STATED GOAL.
Beginning at the line that contains "Where should I" and continuing through the end of the material below, lay out each line as a Markdown table with the columns Row and Line. Skip blank lines and leave the pictures out of the answer.

Page and screen pointing data:
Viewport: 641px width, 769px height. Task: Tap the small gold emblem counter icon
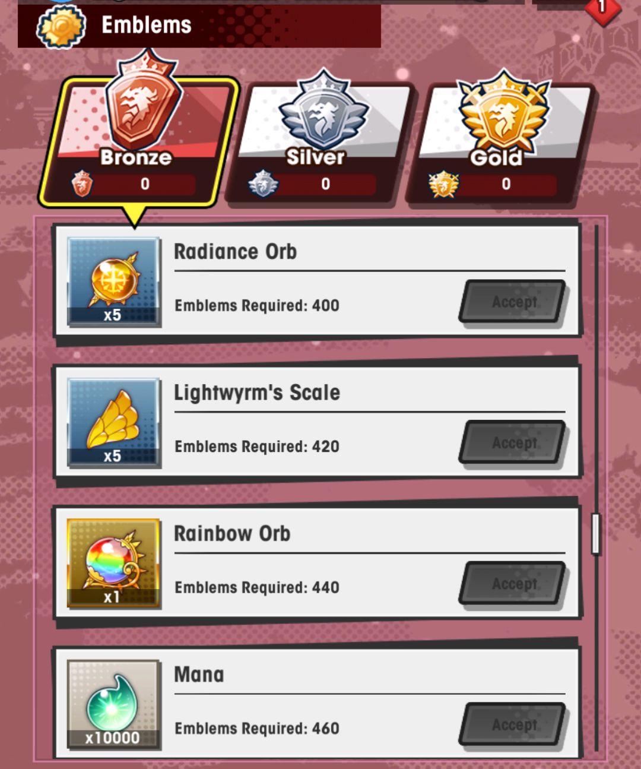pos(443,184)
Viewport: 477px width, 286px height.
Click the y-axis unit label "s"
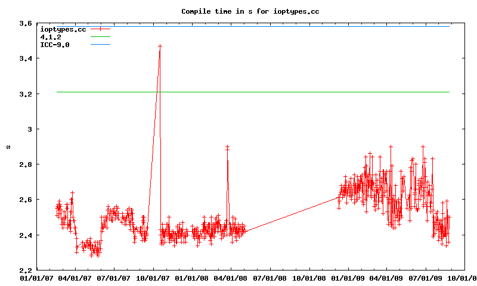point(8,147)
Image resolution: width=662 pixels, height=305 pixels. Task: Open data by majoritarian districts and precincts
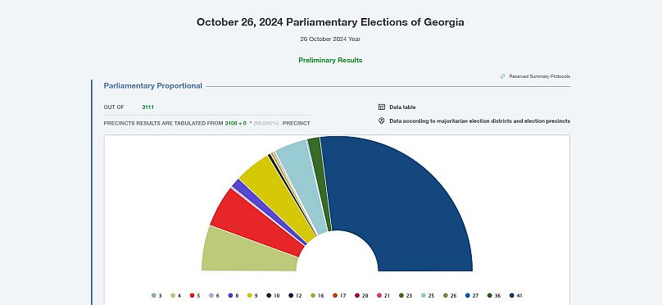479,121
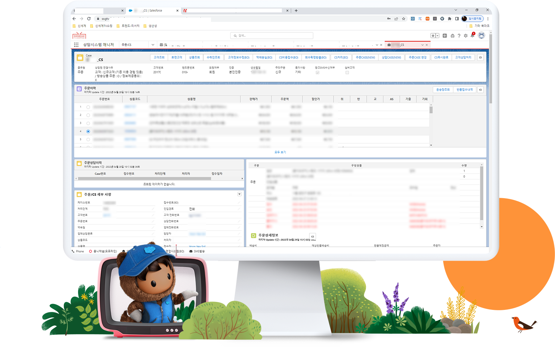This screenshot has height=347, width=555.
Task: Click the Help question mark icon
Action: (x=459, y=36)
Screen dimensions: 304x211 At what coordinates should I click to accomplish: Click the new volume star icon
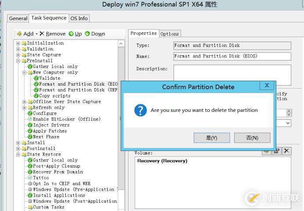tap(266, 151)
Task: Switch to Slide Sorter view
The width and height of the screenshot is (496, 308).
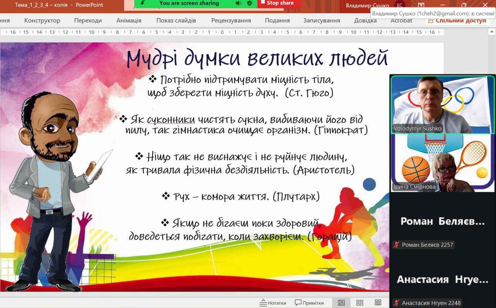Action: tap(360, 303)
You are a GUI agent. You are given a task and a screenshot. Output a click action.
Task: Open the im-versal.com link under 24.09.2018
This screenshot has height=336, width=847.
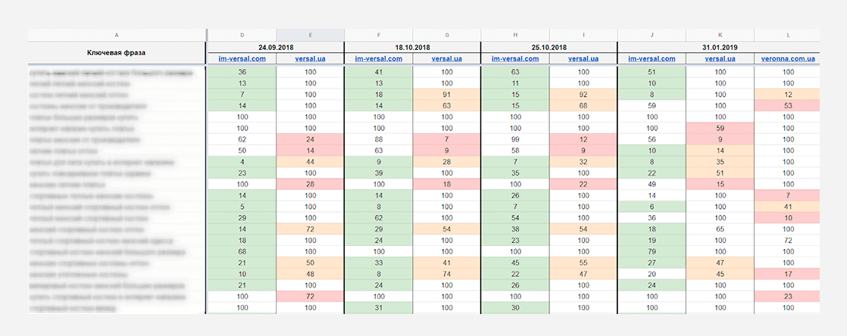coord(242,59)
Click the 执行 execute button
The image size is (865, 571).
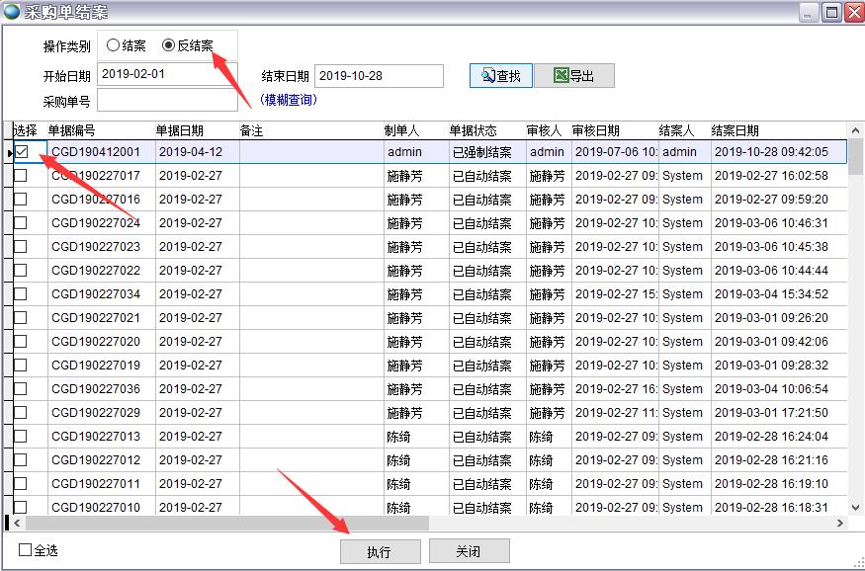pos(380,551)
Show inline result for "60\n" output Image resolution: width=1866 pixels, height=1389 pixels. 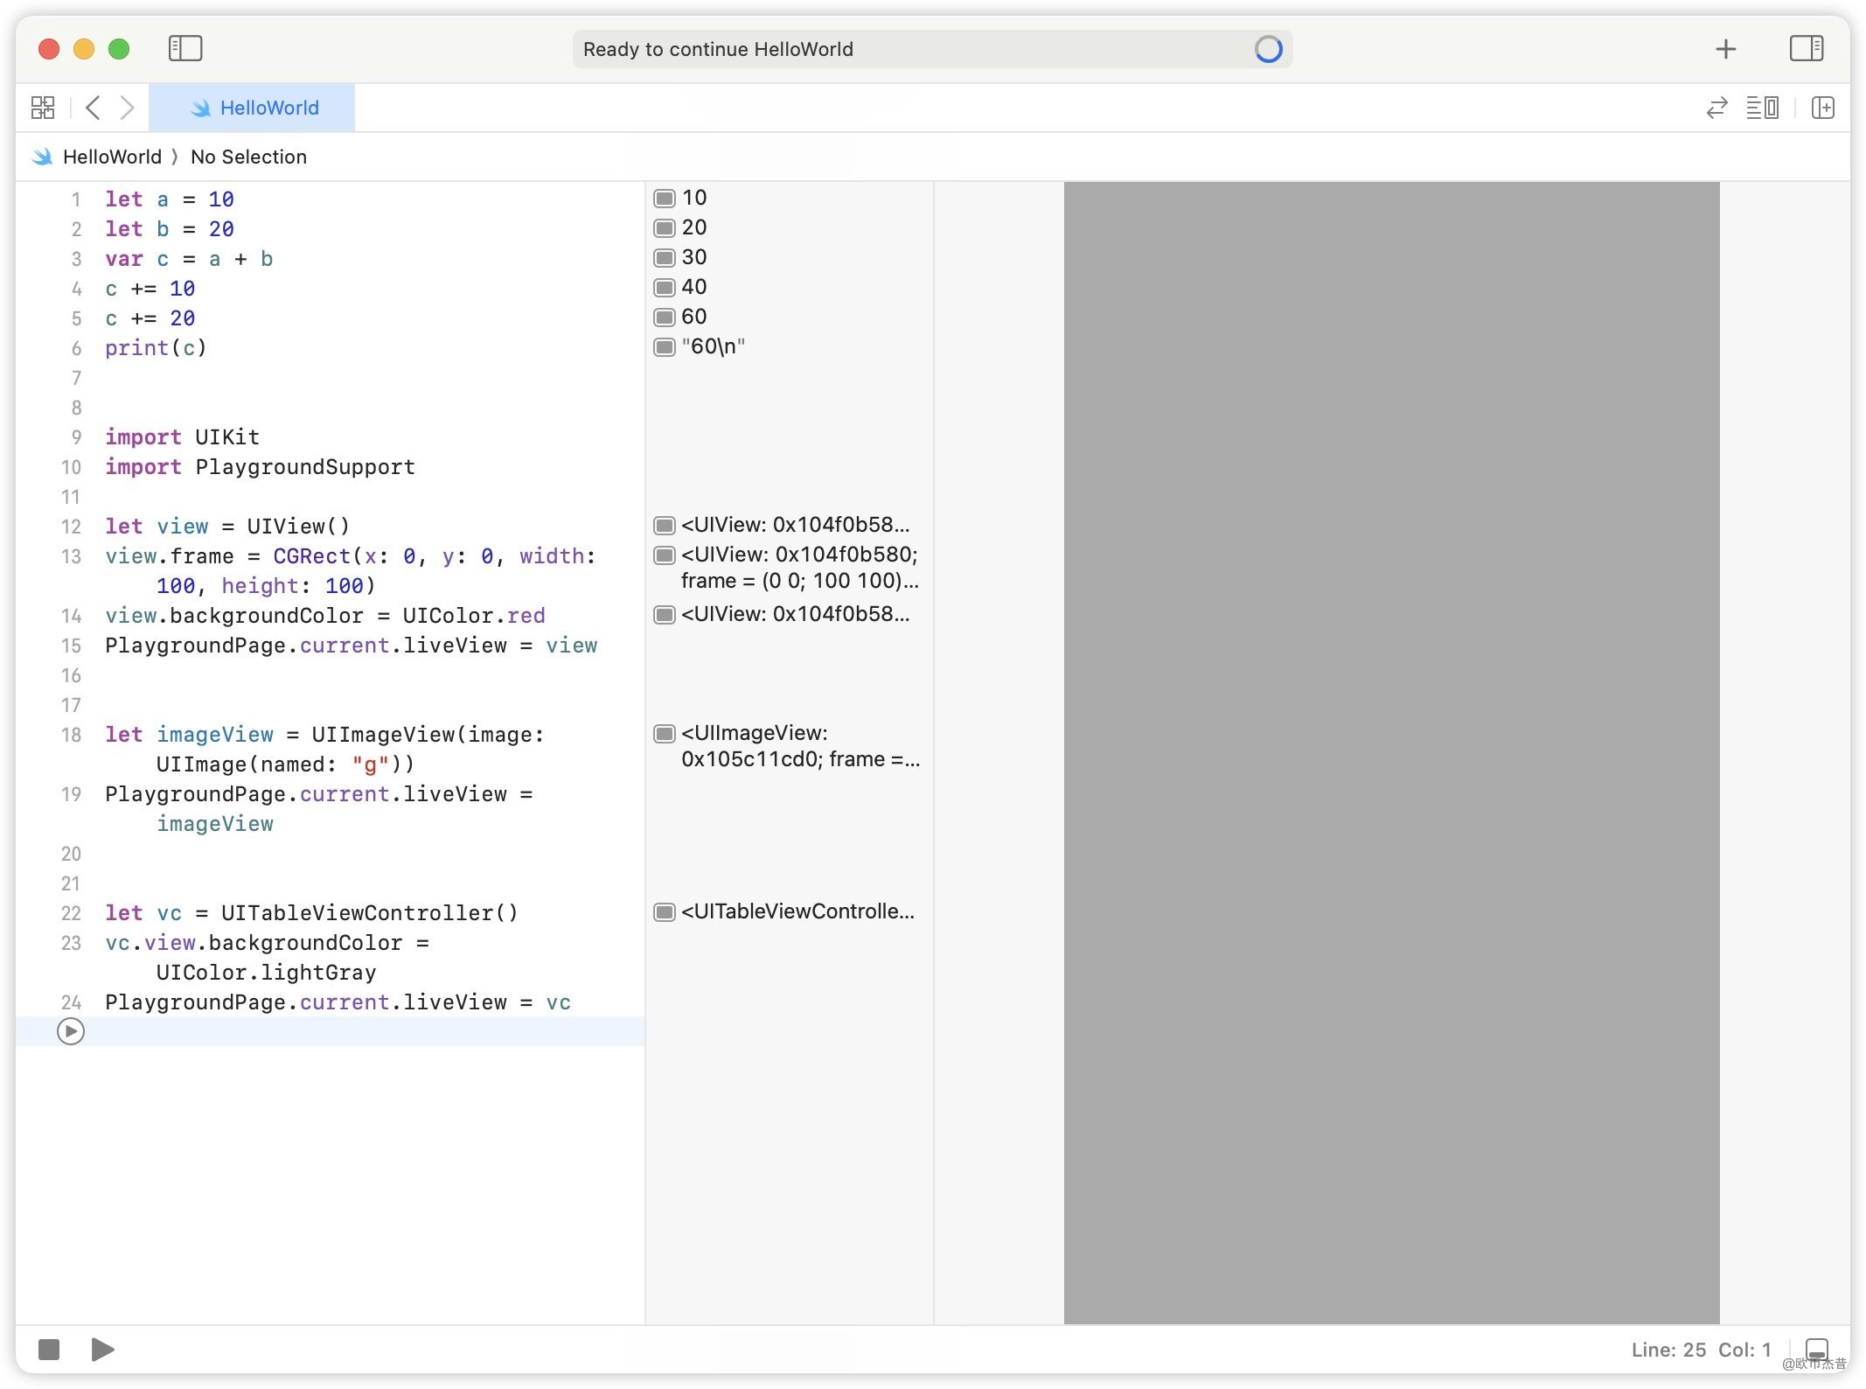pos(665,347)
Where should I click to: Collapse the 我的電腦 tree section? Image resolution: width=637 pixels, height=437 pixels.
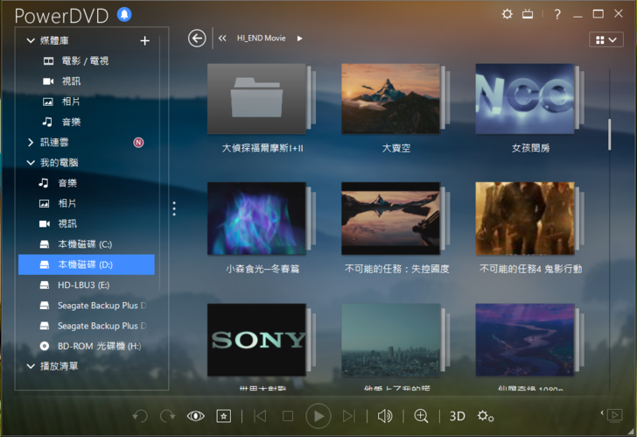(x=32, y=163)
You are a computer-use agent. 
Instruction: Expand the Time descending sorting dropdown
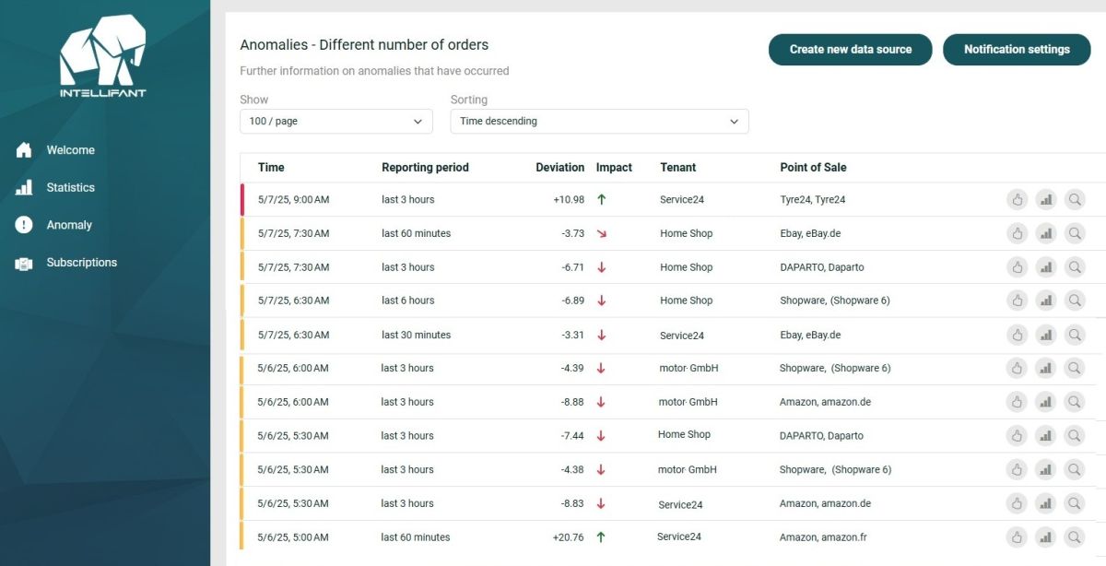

COMPLETED TASK.
| Row | Line |
|---|---|
| 1 | Where should I click to: Collapse the 我的電腦 tree section? Image resolution: width=637 pixels, height=437 pixels. |
| 2 | (x=32, y=163) |
| 3 | You are a computer-use agent.  |
| 4 | Instruction: Expand the Time descending sorting dropdown |